One half of the Democratic presidential ticket visited Fort Worth today to talk about the state of the nation and whip up blue support in a state that’s technically a tossup.

At a socially distanced outdoor rally today near First St. John Cathedral which drew about 100 people who were mostly with the media or privately invited, Sen. Kamala Harris delivered an energetic speech that touched on criminal justice reform, investments in working-class families, the COVID-19 pandemic, and other issues on the minds of many voters this year.

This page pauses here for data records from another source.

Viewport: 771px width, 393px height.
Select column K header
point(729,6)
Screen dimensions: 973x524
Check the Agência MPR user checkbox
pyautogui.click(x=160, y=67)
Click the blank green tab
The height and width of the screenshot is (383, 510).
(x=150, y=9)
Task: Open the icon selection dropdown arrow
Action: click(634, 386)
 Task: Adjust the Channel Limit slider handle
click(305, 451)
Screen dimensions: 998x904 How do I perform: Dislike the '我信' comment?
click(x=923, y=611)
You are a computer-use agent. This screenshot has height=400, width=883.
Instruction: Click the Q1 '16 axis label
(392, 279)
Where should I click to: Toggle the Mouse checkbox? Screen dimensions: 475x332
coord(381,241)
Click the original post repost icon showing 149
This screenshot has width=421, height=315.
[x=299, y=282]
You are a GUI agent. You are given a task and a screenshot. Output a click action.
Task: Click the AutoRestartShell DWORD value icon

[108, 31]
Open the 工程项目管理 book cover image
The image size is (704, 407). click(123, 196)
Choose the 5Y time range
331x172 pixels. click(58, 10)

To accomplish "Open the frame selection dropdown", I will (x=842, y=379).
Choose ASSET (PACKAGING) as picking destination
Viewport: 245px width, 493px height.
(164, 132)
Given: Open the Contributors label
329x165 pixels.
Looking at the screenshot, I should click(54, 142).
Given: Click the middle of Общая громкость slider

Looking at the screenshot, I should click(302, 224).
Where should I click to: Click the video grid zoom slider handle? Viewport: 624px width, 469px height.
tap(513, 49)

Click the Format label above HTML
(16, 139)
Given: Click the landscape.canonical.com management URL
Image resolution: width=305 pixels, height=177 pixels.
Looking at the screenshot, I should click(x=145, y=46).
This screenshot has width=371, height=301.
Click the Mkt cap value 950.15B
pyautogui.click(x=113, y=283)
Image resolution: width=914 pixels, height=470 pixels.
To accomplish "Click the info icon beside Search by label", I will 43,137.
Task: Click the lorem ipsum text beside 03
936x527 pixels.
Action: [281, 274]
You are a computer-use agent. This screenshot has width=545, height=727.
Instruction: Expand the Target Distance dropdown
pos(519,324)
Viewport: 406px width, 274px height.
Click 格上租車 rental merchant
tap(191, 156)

“There is so much at stake,” Joe Biden’s running mate said. “There is the public health crisis that has caused over 220,000 people to die. African Americans and Latinos are three times as likely to contract the disease and twice as likely to die from it.” 


 Harris contended that Republican nominee Donald Trump is more interested in ingratiating himself with wealthy Americans than helping struggling working-class families. 

“Because of this pandemic, the worsening of the wealth gap in America has been such that over 30 million people in the past several months had to file for unemployment insurance,” she said. “Joe Biden is committed to not raising taxes ever on anyone making less than $400,000 a year and lowering middle-class taxes. On the other hand, you have Donald Trump. When asked how the economy is doing, he asks how the stock market is doing.”

Harris, a former San Francisco district attorney, mentioned several criminal justice reforms that a Biden-Harris administration would pursue. 

“Let’s get rid of mandatory minimum” sentences, she said. “Let us decriminalize marijuana and expunge the record of people who have been convicted for marijuana offenses. Let’s shut down the private prisons. Let’s get rid of monetary bail. People are sitting in jail for weeks and months and years because they can’t afford to get out, which makes it an economic justice issue as much as a criminal justice issue.”

“Vote,” Harris said. Vote to “honor the ancestors. Congressman John Lewis, he is now among the ancestors. John Lewis, who said to us, ‘Get in [the good kind of] trouble.’  John Lewis, who lived a life that was about a commitment [to] equal rights and civil rights. The best way we achieve our ideals is by fighting for our ideals — by standing up, showing up, and speaking up.”

Harris concluded the 30-minute speech by summarizing a Trump administration that has actively sought to set back civil rights, reproductive rights, and environmental protections. 

“This moment will pass,” she said. “Years from now, our children and grandchildren will look at us. They will look in our eyes, and they will ask us, “Where were you?” And you see, we are going to be able to tell them so much more than how we felt. Fort Worth, we will tell them what we did.”  

Texas, which hasn’t voted blue in a presidential election since 1976, is in play. An energized young voting base may well send the Lone Star State’s electoral votes to Biden-Harris. Harris said her next stop is Florida, another swing state.